De acordo com um novo estudo, o aumento de casos de leucemia infantil entre 2008 e 2019 pode ter ligação com a expansão das plantações de soja no Brasil e, consequentemente, a exposição da população aos pesticidas.
Segundo o estudo, a aplicação de agrotóxicos cresceu nos cultivos brasileiros depois que o uso de variantes transgênicas da soja foi aprovado, em 2004. Hoje, o Brasil é o país que mais produz soja no mundo – e também o que mais utiliza agrotóxicos.
Quando comparado à China, que está em terceiro lugar no ranking, o Brasil usa três vezes mais pesticidas. Já em relação aos Estados Unidos, segundo colocado, o país aplica 2,3 vezes mais por hectare.
O que diz a pesquisa
Para analisar essa possível ligação no Brasil, os pesquisadores cruzaram dados de saúde com informações sobre o avanço da soja no Cerrado e na Amazônia brasileira.
No período entre 2000 e 2019, a área de plantação de soja no Cerrado brasileiro triplicou de 5 milhões para 15 milhões de hectares. Enquanto isso, o plantio na Amazônia cresceu cerca de 20 vezes, indo de 0,25 milhão para 5 milhões de hectares.
Acompanhando essa expansão, o uso de pesticidas nessas regiões subiu entre três e 10 vezes. Somadas a essas informações, os pesquisadores norte-americanos também analisaram dados de saúde relacionados ao câncer infantil, mais especificamente à leucemia, entre 2008 e 2019.
O aumento das áreas de plantação de soja coincidiu com o aumento de casos da doença. Felizmente, o estudo aponta que a presença de hospitais próximos às áreas de contaminação puderam amenizar o número de mortes.
Ainda assim, os dados revelam que a exposição a agrotóxicos pode ter causado mortes adicionais nos dois biomas.
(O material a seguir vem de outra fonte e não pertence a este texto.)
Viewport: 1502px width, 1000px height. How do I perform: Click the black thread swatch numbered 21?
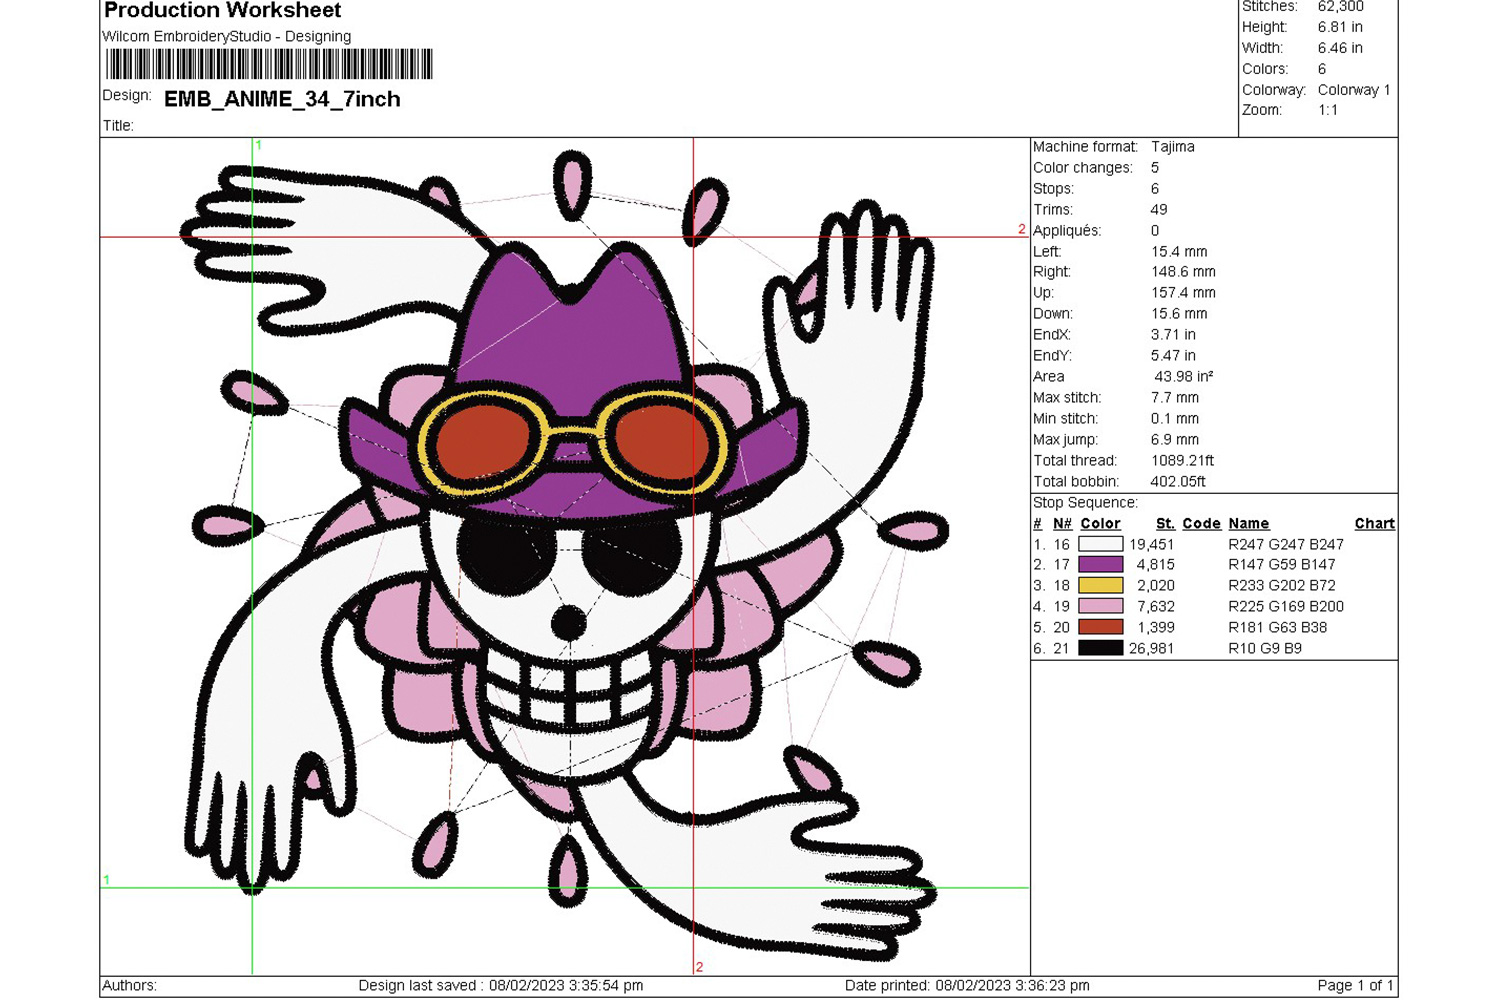pyautogui.click(x=1100, y=649)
Segundo os cálculos do estudo, a cada vez que o cultivo cresceu 10%, quatro crianças com menos de cinco anos morreram em 100 mil habitantes.
Entre aqueles com menos de dez anos, o aumento de 10% da produção de soja estava indiretamente relacionado com 2,1 mortes adicionais a cada 100 mil habitantes.
“Os resultados sugerem que cerca de metade das mortes pediátricas por leucemia no período podem ser ligadas à intensificação agrícola da soja e à exposição aos pesticidas”, concluiu Marin Skidmore, autor do estudo.
Os resultados do estudo foram publicados em um artigo na revista PNAS (Proceedings of the National Academy of Sciences).
Contaminação das águas e do solo
Não é a primeira vez que pesquisas científicas correlacionam a exposição a agrotóxicos e a incidência de câncer. Outros estudos, inclusive, já haviam apontado a ligação entre o contato com pesticidas durante a gravidez e o risco de leucemia infantil.
Para os pesquisadores, o contato com os produtos químicos dos pesticidas não se deu diretamente nas plantações, mas sim na contaminação da água. Isso porque há locais em que o cultivo de soja fica próximo a bacias hidrográficas, que acabam escoando os contaminantes para outras áreas.
Dessa forma, as crianças que tiveram leucemia não necessariamente moravam em regiões muito próximas à produção de soja. Isso revela que os pesticidas podem ter uma ação ainda mais ampla.
De acordo com levantamento da Agência Pública e da Repórter Brasil, 14 mil brasileiros foram contaminados por agrotóxicos durante o período entre 2019 e março de 2022. Além de ser o maior consumidor de pesticidas do mundo, o país enfrenta outros dois problemas: a permissão de agrotóxicos que já foram banidos em outros locais e a venda ilegal de produtos químicos já proibidos no Brasil.